On models: Obviously, almost everything is Transformer nowadays (Attention is all you need paper). However, I think to get into the field, to get a good overview, you should also look a bit beyond the Transformer. E.g. RNNs/LSTMs are still a must learn, even though Transformers might be better in many tasks. And then all those memory-augmented models, e.g. Neural Turing Machine and follow-ups, are important too.

It also helps to know different architectures, such as just language models (GPT), attention-based encoder-decoder (e.g. original Transformer), but then also CTC, hybrid HMM-NN, transducers (RNN-T).

Some self-promotion: I think my Phd thesis does a good job on giving an overview on this: https://www-i6.informatik.rwth-aachen.de/publications/downlo...

Diffusion models is also another recent different kind of model.

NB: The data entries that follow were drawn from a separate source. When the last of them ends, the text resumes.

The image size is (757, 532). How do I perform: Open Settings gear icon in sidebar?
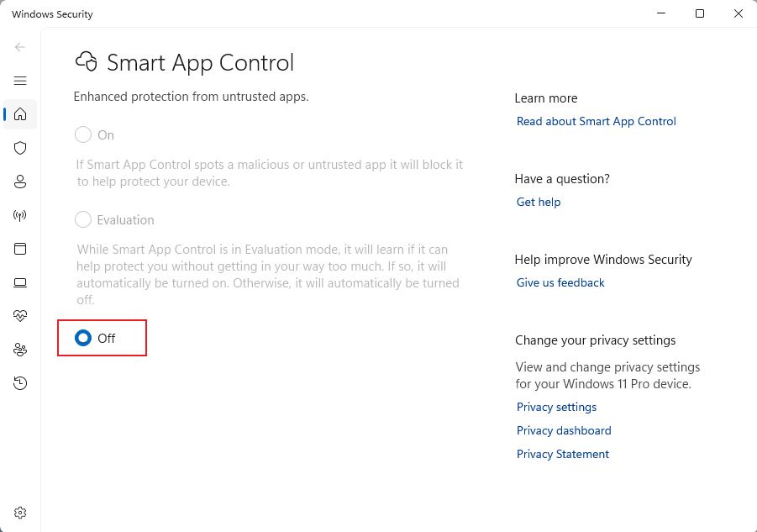click(x=20, y=513)
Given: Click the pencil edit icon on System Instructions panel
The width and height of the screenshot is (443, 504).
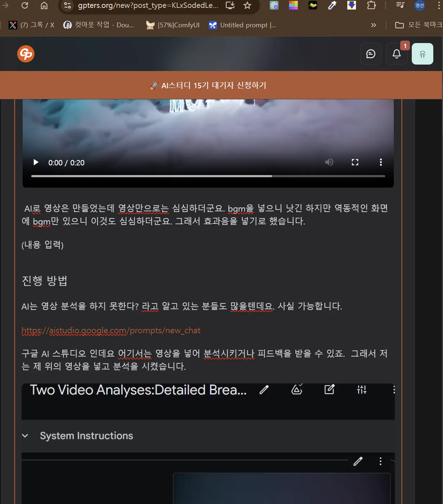Looking at the screenshot, I should [358, 461].
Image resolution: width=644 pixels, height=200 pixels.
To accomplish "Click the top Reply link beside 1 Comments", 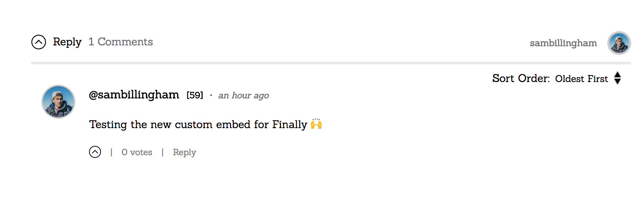I will click(x=67, y=42).
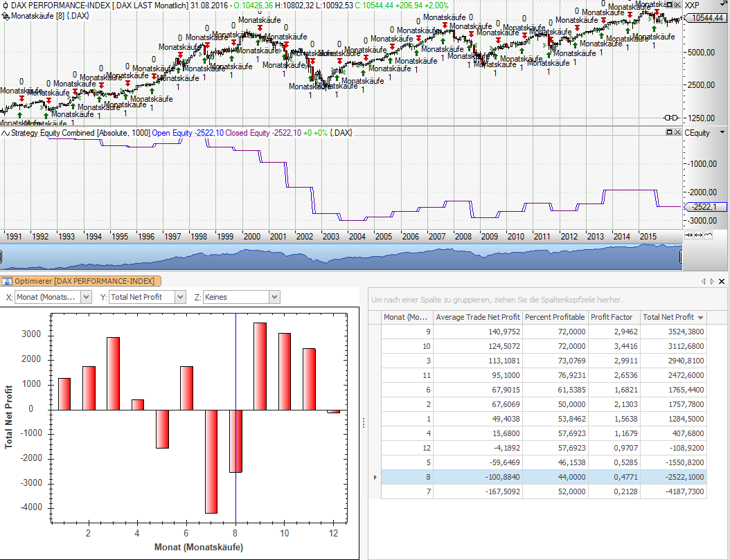This screenshot has height=560, width=730.
Task: Maximize the Strategy Equity sub-chart pane
Action: pos(668,132)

Then, a separate topic is the training aspect. Most papers do supervised training, using cross entropy loss to the ground-truth target. However, there are many others:

There is CLIP to combine text and image modalities.

There is the whole field on unsupervised or self-supervised training methods. Language model training (next label prediction) is one example, but there are others.

And then there is the big field on reinforcement learning, which is probably also quite relevant for AGI.

2 comments

I do wonder whether people behind Attention is all you need paper

Will receive Turing Award

It is being cited often

>Will receive Turing Award

This is the weird thing - hopefully not! Hopefully there's even better NN models coming out every 5-10 years and we look back on transformers as 'just a phase' sort of like how we look back at RNN's (which were no less of an amazing achievement - look at the proliferation of voice assistants), as potentially obsolete technology today.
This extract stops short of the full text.